A Beginner’s Guide to Marathons

Planning to go the full 26.2?

Running USA estimates that a record 541,000 people finished marathons in the United States in 2013, a significant increase from the 353,000 who finished the 26.2-mile trek in 2000. With the right training, you, too, can join this growing trend. But where do you start?

Marathon Training Shouldn’t Be a Sprint

If you already run 15 to 20 miles a week, you should start training approximately four months before the marathon. Most marathon training schedules include one long run and a few shorter runs each week. Mike Macko, P.T., D.P.T., O.C.S., M.T.C., physical therapy manager at Texas Health Sports Medicine, says to be wary of schedules that push you too hard, too fast.

“Safe programs won’t increase the long run or total mileage more than about 10 to 15 percent from one week to the next,” Macko says. “Make sure your program has you increasing distance for three to four weeks, then decreasing slightly every fourth or fifth week.”

Trust Your Taper

Macko has run six marathons himself, including the Dallas Marathon, in which he set a personal best time of three hours and 17 minutes. He says first-time marathoners should focus on finishing strong, not worrying about time. A common mistake among beginners is overdoing it before the marathon.

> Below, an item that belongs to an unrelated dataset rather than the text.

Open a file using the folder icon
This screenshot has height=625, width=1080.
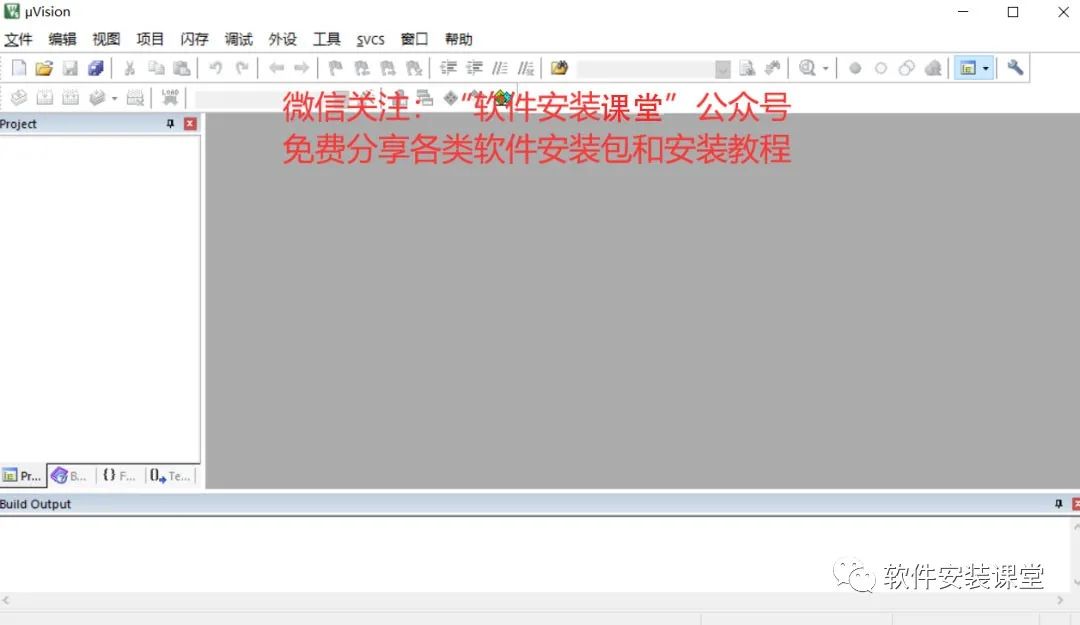(x=44, y=68)
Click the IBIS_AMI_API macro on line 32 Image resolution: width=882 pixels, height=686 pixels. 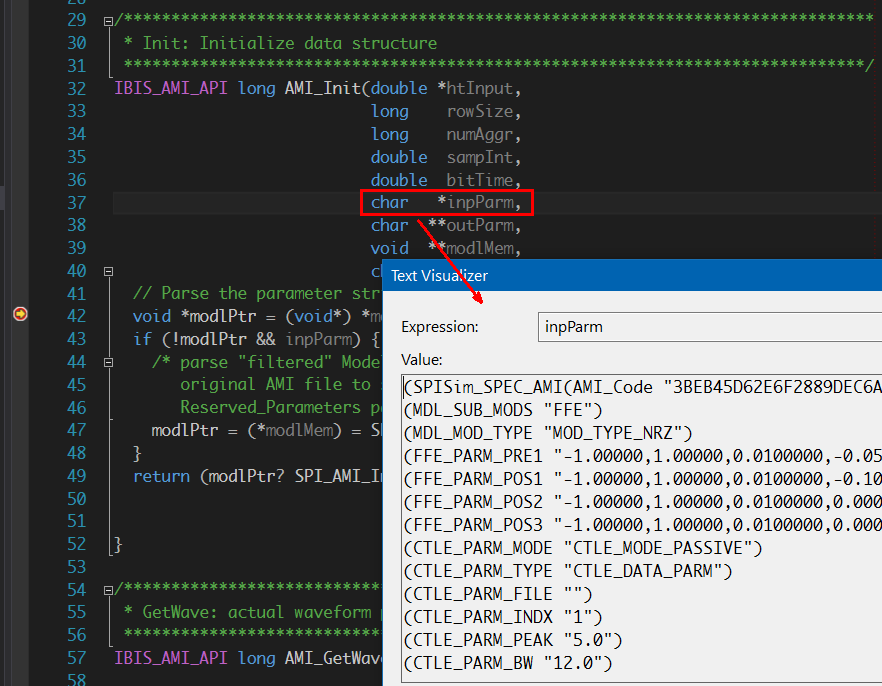point(171,88)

“Rest days are important because you’re training your body to do something it has never done before,” Macko says. “Your bones, muscles, tendons and ligaments will adapt to the stress you put on them, but it takes time.”

Macko’s most important advice is to “trust your taper.”

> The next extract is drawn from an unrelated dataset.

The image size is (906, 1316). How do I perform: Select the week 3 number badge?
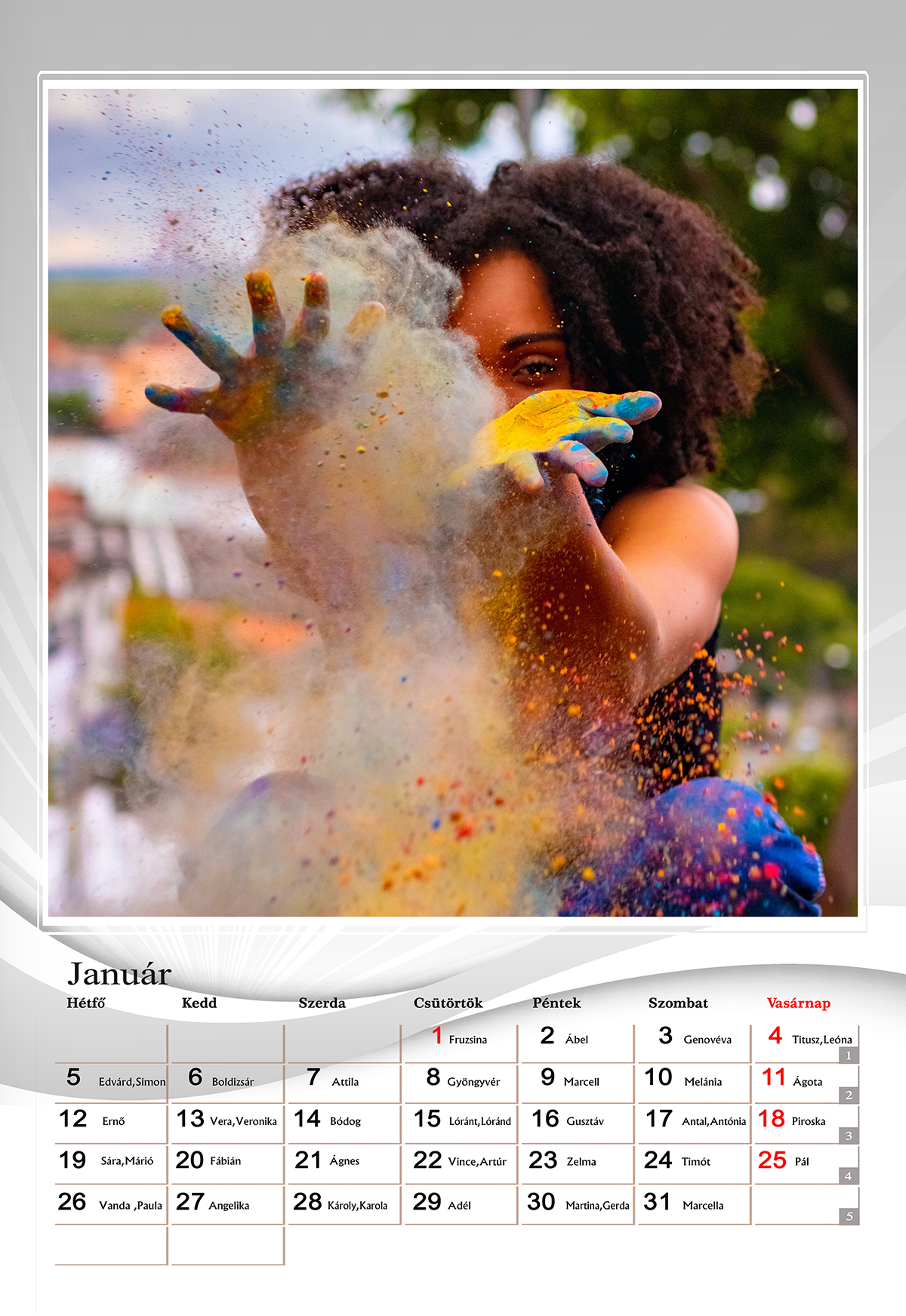[x=849, y=1136]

“Do your longest run three to four weeks before the marathon, then taper down,” Macko says. “There’s nothing you can do the last few weeks that is going to increase your readiness.”

How to Choose Your Shoes

Serious runners should never pick a running shoe based solely on the shoe’s appearance. Instead, you should get professionally fitted for running shoes and select the shoe that’s right for your foot and body type. The brand you choose shouldn’t matter as much as the shoe’s design.

Cushioned shoes are for runners with high-arched, rigid feet. Stabilizing shoes are for runners whose arches collapse while running. Runners with severely pronated feet may benefit most from motion-controlling shoes.

If you weigh 150 pounds, the American Academy of Orthopaedic Surgeons recommends replacing your shoes after 500 miles. Since many marathon training programs exceed this mileage, you may want to buy two pairs of the same shoe and switch to the second pair several weeks before your race.